**Zu lösende Aufgabe:**
Aktualisiere im Material die Zeilen beginnend bei der Zeile mit „The width and height of the screenshot is (421, 942).“ und endend bei der Zeile mit „point(299,146)“, beide eingeschlossen, indem du „heading“ durch „title“ ersetzt. Gib nur diese Zeilen wieder und lass alles andere unverändert.

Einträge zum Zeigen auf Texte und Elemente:
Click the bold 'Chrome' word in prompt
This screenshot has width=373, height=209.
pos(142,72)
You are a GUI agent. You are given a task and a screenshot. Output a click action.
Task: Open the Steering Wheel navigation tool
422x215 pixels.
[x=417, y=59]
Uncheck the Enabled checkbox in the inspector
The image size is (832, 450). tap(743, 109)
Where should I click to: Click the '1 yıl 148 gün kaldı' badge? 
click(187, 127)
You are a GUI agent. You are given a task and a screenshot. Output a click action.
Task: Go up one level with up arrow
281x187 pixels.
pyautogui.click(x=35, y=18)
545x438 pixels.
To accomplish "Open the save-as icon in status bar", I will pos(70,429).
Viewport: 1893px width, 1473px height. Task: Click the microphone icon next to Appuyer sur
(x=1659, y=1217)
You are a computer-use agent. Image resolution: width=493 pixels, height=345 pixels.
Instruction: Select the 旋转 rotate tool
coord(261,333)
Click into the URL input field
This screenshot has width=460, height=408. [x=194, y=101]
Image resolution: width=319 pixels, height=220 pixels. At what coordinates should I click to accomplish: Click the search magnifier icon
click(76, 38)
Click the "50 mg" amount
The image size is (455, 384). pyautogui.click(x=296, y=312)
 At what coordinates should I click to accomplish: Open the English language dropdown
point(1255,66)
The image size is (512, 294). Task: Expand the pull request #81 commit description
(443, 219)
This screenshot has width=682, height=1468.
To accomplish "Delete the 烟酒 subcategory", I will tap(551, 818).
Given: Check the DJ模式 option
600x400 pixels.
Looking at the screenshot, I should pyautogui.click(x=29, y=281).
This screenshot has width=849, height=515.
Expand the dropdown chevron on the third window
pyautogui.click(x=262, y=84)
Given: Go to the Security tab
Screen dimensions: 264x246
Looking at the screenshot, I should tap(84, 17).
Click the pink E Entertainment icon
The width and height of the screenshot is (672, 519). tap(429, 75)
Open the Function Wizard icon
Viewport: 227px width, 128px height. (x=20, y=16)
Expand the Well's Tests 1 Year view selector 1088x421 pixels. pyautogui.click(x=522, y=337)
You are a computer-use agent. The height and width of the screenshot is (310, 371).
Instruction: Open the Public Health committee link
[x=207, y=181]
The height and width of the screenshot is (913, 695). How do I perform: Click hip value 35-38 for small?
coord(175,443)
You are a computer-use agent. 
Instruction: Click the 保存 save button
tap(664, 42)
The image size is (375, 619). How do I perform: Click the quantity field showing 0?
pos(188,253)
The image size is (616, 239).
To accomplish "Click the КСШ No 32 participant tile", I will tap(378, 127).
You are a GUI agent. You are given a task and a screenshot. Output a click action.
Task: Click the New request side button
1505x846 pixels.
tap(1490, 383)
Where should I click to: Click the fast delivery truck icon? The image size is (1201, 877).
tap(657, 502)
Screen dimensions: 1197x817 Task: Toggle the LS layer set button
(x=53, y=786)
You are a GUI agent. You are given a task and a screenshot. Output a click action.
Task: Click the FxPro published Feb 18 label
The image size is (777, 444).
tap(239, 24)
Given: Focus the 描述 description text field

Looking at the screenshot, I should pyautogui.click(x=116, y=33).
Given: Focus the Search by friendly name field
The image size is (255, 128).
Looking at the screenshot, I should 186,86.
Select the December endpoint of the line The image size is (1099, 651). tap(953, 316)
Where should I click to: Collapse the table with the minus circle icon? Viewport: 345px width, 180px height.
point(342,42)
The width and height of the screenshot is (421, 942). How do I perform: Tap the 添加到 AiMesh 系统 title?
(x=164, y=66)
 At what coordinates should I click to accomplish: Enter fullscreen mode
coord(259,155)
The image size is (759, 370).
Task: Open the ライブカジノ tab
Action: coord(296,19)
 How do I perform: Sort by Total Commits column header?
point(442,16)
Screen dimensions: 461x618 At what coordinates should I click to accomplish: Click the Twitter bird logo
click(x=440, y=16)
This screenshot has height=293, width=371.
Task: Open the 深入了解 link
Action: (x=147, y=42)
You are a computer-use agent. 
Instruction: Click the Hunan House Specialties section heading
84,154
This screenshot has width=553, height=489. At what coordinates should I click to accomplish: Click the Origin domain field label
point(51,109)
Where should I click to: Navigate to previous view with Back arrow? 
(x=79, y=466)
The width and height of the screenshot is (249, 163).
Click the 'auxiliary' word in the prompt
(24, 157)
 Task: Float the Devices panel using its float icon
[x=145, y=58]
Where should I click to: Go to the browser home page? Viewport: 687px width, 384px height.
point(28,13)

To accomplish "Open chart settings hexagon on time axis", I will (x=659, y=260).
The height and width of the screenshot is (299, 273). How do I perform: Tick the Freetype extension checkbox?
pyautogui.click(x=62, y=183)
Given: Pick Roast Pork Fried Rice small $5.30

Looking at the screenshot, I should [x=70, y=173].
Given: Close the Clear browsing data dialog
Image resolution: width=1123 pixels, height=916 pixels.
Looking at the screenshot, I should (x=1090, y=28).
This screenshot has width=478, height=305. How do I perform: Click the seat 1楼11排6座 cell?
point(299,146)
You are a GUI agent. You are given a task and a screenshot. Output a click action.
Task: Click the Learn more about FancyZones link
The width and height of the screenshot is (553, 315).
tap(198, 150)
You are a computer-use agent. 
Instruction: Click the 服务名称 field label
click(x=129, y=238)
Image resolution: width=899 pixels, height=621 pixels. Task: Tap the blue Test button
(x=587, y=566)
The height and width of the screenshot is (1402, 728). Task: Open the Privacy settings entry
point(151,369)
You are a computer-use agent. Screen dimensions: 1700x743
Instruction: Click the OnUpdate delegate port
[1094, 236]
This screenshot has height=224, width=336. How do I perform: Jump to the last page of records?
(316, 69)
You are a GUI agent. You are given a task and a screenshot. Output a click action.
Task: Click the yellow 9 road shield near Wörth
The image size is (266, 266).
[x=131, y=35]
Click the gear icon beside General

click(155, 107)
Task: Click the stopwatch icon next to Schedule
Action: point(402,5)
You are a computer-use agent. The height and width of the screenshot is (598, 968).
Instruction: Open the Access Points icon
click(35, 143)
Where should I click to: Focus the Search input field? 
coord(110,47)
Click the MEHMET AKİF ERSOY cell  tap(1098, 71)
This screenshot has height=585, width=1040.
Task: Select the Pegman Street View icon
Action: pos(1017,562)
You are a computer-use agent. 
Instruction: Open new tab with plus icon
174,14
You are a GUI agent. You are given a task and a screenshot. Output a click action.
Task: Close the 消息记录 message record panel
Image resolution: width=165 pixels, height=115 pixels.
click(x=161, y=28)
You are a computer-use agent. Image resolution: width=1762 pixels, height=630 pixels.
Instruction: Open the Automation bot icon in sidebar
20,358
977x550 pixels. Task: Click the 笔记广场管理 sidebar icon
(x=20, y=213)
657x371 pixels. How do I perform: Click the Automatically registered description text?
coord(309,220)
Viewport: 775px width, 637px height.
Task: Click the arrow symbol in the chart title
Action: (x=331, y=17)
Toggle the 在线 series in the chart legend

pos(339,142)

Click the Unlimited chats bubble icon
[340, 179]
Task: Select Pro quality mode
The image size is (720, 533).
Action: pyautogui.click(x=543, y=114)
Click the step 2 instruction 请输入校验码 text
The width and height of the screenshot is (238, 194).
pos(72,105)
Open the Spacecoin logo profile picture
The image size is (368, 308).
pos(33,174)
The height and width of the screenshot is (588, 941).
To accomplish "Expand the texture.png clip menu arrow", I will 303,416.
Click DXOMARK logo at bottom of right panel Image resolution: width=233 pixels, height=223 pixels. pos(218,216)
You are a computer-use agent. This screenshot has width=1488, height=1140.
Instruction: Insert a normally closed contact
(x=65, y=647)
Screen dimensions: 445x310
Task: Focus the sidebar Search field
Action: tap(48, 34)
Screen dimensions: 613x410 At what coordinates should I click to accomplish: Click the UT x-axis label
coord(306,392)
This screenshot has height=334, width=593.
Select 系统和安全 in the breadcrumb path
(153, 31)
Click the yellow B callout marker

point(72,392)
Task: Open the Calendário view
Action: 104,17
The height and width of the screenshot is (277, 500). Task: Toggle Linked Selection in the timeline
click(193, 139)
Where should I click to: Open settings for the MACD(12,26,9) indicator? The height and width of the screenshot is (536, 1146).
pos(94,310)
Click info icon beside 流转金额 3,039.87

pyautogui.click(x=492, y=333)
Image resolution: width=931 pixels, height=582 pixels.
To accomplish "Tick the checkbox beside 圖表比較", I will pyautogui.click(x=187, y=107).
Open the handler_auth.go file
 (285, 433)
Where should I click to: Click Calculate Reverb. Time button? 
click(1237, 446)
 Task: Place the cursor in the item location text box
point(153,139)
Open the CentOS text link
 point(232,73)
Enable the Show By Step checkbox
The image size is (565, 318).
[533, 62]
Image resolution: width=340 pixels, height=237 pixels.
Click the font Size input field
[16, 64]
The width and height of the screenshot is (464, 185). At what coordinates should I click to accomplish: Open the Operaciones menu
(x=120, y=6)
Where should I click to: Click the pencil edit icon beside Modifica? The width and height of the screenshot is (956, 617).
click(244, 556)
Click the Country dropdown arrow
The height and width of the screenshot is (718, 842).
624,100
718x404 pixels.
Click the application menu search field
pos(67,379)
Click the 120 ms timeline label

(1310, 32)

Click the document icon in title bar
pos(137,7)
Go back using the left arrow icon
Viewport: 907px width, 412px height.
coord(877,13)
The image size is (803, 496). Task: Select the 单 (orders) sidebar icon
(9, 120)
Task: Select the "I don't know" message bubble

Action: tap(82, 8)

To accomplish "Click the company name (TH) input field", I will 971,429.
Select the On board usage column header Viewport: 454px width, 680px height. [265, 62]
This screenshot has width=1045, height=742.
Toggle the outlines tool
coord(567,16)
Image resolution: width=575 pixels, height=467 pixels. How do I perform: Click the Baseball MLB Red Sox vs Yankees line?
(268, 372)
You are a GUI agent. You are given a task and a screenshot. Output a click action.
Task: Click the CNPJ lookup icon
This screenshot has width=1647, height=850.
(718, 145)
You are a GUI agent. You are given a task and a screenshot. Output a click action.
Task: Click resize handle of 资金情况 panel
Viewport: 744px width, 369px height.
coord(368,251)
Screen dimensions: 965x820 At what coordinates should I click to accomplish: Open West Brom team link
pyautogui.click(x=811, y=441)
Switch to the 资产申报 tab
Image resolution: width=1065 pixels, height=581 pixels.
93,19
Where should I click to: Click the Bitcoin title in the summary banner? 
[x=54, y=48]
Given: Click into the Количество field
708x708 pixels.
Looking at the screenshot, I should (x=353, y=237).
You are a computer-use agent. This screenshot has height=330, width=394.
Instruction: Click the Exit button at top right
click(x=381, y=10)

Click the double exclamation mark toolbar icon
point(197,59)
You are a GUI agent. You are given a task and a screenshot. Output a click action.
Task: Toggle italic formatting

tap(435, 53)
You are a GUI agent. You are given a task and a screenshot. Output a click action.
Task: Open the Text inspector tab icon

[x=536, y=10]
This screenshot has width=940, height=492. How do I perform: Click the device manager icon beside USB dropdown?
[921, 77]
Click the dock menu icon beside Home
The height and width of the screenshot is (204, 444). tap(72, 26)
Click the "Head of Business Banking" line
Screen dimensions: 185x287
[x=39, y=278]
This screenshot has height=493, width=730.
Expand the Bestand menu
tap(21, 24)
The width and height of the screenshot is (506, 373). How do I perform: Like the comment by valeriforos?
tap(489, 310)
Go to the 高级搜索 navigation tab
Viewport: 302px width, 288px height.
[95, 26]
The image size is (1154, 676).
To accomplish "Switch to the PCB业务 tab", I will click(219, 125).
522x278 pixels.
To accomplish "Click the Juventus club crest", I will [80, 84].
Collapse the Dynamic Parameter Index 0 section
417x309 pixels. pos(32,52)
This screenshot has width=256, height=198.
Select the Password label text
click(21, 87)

**Lösung:**
The width and height of the screenshot is (421, 942). How do I perform: Tap the 添加到 AiMesh 系统 title?
(x=164, y=66)
 At what coordinates should I click to accomplish: Enter fullscreen mode
coord(259,155)
The image size is (759, 370).
Task: Open the ライブカジノ tab
Action: coord(296,19)
 How do I perform: Sort by Total Commits column header?
point(442,16)
Screen dimensions: 461x618 At what coordinates should I click to accomplish: Click the Twitter bird logo
click(x=440, y=16)
This screenshot has height=293, width=371.
Task: Open the 深入了解 link
Action: (x=147, y=42)
You are a computer-use agent. 
Instruction: Click the Hunan House Specialties section title
84,154
This screenshot has width=553, height=489. At what coordinates should I click to accomplish: Click the Origin domain field label
point(51,109)
Where should I click to: Navigate to previous view with Back arrow? 
(x=79, y=466)
The width and height of the screenshot is (249, 163).
Click the 'auxiliary' word in the prompt
(24, 157)
 Task: Float the Devices panel using its float icon
[x=145, y=58]
Where should I click to: Go to the browser home page? Viewport: 687px width, 384px height.
point(28,13)

To accomplish "Open chart settings hexagon on time axis", I will (x=659, y=260).
The height and width of the screenshot is (299, 273). How do I perform: Tick the Freetype extension checkbox?
pyautogui.click(x=62, y=183)
Given: Pick Roast Pork Fried Rice small $5.30

Looking at the screenshot, I should [x=70, y=173].
Given: Close the Clear browsing data dialog
Image resolution: width=1123 pixels, height=916 pixels.
Looking at the screenshot, I should (x=1090, y=28).
This screenshot has width=478, height=305. How do I perform: Click the seat 1楼11排6座 cell?
point(299,146)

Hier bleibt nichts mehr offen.